PAGE

****************************************

Les réalités propres aux communautés notamment autochtones au Canada doivent être prises en compte afin d’adapter le programme.

Un manque d'infrastructures

Il n’y a pas de système miracle, tranche Danie Martin. Mettre de l’argent est important, à son avis, mais si demain matin un programme national d’alimentation scolaire impliquait de commencer à nourrir l’ensemble des élèves du primaire au pays, on ne pourrait pas cuisiner tous ces repas parce que l’infrastructure pour le faire n’existe pas.

Ce qui va se passer en ville n’est pas la même chose qu'en milieu rural [où les écoles sont plus éloignées les unes des autres]. Avec les défis d’infrastructures et de main-d’œuvre, il faut être créatif, ajoute-t-elle.

Danie Martin donne en exemple l’Île-du-Prince-Édouard, qui a mis en place un système pour nourrir les élèves des écoles de la province. Ils ont utilisé les centres communautaires, les restaurants, les cuisines des écoles secondaires, et ils ont créé des pôles alimentaires scolaires qui livrent dans plusieurs écoles, explique-t-elle.

****************************************

MATÉRIEL PRÉSENTÉ

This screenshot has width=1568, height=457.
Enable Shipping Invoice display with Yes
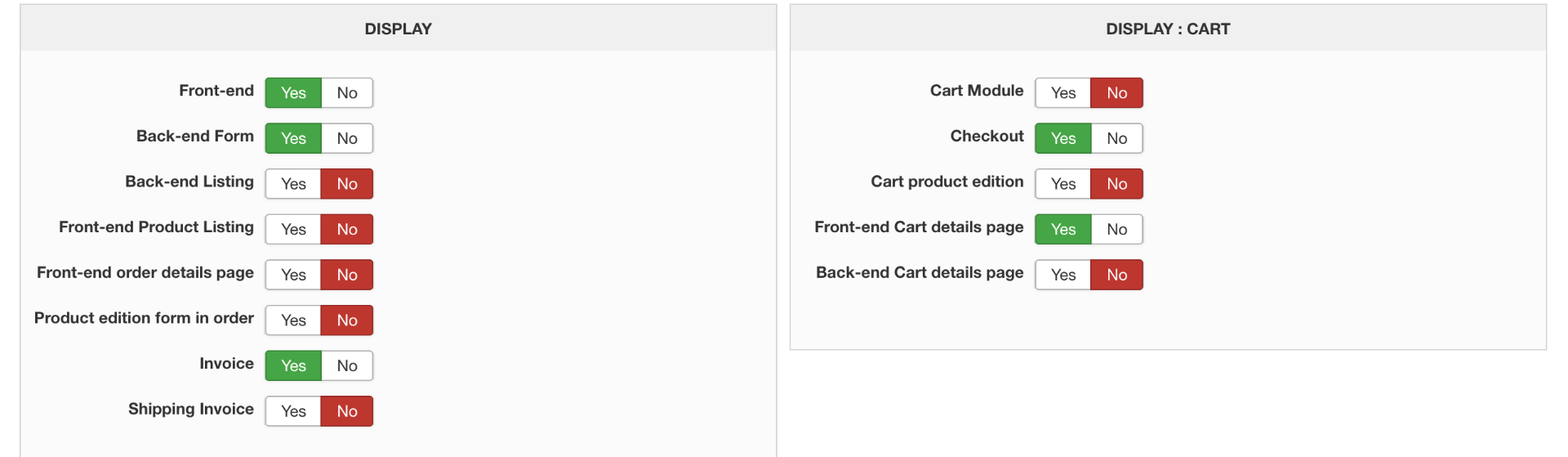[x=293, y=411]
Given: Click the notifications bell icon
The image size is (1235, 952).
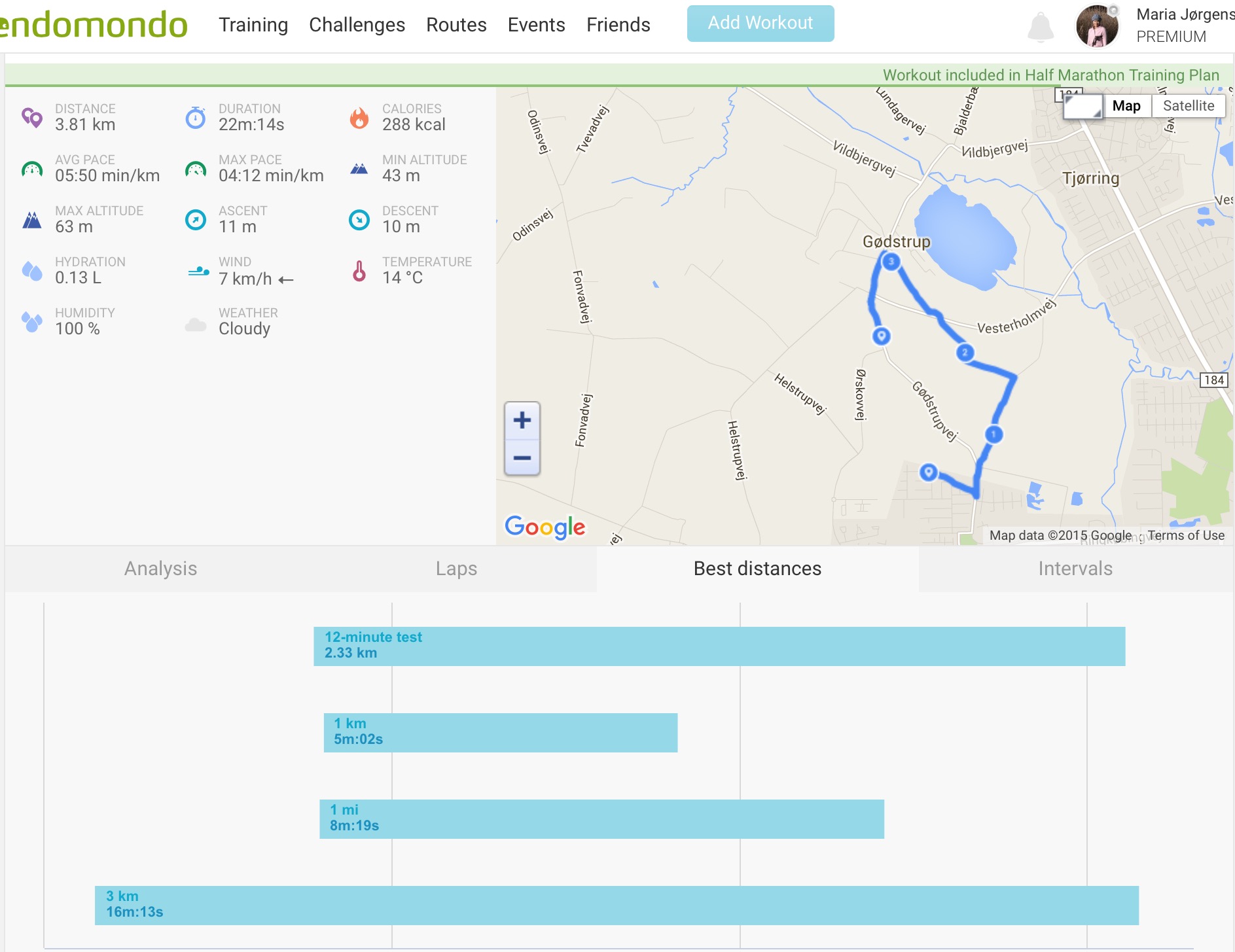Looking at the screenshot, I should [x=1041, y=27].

****************************************

TRAVAIL À FAIRE
Reproduisez à l'identique le passage du texte sur l'alimentation scolaire qui va de « Un manque d'infrastructures » jusqu'à « être créatif, ajoute-t-elle. ». Le matériel n'est pas nécessaire pour répondre.

CORRIGÉ DÉTAILLÉ
Un manque d'infrastructures

Il n’y a pas de système miracle, tranche Danie Martin. Mettre de l’argent est important, à son avis, mais si demain matin un programme national d’alimentation scolaire impliquait de commencer à nourrir l’ensemble des élèves du primaire au pays, on ne pourrait pas cuisiner tous ces repas parce que l’infrastructure pour le faire n’existe pas.

Ce qui va se passer en ville n’est pas la même chose qu'en milieu rural [où les écoles sont plus éloignées les unes des autres]. Avec les défis d’infrastructures et de main-d’œuvre, il faut être créatif, ajoute-t-elle.